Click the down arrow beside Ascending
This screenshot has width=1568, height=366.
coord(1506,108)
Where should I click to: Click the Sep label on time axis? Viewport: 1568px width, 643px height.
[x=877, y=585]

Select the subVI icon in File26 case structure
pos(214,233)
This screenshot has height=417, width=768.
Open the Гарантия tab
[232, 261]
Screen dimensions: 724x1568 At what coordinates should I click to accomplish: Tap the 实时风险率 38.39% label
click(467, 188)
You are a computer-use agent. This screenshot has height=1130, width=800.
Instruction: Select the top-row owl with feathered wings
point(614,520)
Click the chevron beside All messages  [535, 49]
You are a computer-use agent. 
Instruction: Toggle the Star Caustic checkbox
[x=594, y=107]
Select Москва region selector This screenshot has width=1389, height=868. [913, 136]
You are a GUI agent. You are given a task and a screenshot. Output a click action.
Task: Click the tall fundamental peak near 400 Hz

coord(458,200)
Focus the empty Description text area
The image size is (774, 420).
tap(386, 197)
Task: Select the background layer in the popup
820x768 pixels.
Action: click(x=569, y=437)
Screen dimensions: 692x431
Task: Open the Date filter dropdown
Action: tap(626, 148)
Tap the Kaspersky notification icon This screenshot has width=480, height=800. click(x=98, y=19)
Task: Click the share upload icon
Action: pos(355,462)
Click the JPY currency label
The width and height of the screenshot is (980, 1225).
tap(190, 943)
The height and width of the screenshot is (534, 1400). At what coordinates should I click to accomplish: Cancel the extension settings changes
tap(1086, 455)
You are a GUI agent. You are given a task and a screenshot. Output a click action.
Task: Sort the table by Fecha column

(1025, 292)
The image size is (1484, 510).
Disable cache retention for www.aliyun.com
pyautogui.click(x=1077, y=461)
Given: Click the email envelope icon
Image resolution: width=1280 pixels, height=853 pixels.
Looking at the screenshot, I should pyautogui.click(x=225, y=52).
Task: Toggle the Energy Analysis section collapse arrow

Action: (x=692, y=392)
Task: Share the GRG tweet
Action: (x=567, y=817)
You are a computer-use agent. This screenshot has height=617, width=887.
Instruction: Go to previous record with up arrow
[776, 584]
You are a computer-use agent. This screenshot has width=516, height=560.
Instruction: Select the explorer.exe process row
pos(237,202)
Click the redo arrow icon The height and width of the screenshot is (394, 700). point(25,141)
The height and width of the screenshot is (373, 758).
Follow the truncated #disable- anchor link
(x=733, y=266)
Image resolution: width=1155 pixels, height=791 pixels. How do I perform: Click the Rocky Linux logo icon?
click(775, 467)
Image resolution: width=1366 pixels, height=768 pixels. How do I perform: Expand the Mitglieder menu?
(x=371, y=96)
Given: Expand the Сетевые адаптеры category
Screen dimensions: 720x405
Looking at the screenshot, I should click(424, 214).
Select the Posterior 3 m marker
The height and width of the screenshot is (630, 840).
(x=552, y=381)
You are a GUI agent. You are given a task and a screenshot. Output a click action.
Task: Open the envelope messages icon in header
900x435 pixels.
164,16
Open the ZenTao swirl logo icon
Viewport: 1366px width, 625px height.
▬▬▬▬▬▬▬▬▬▬
### ASSIGNMENT
Count every line of the data above that includes the word "computer", then state the total and nothing more.

### EXERCISE OUTPUT
4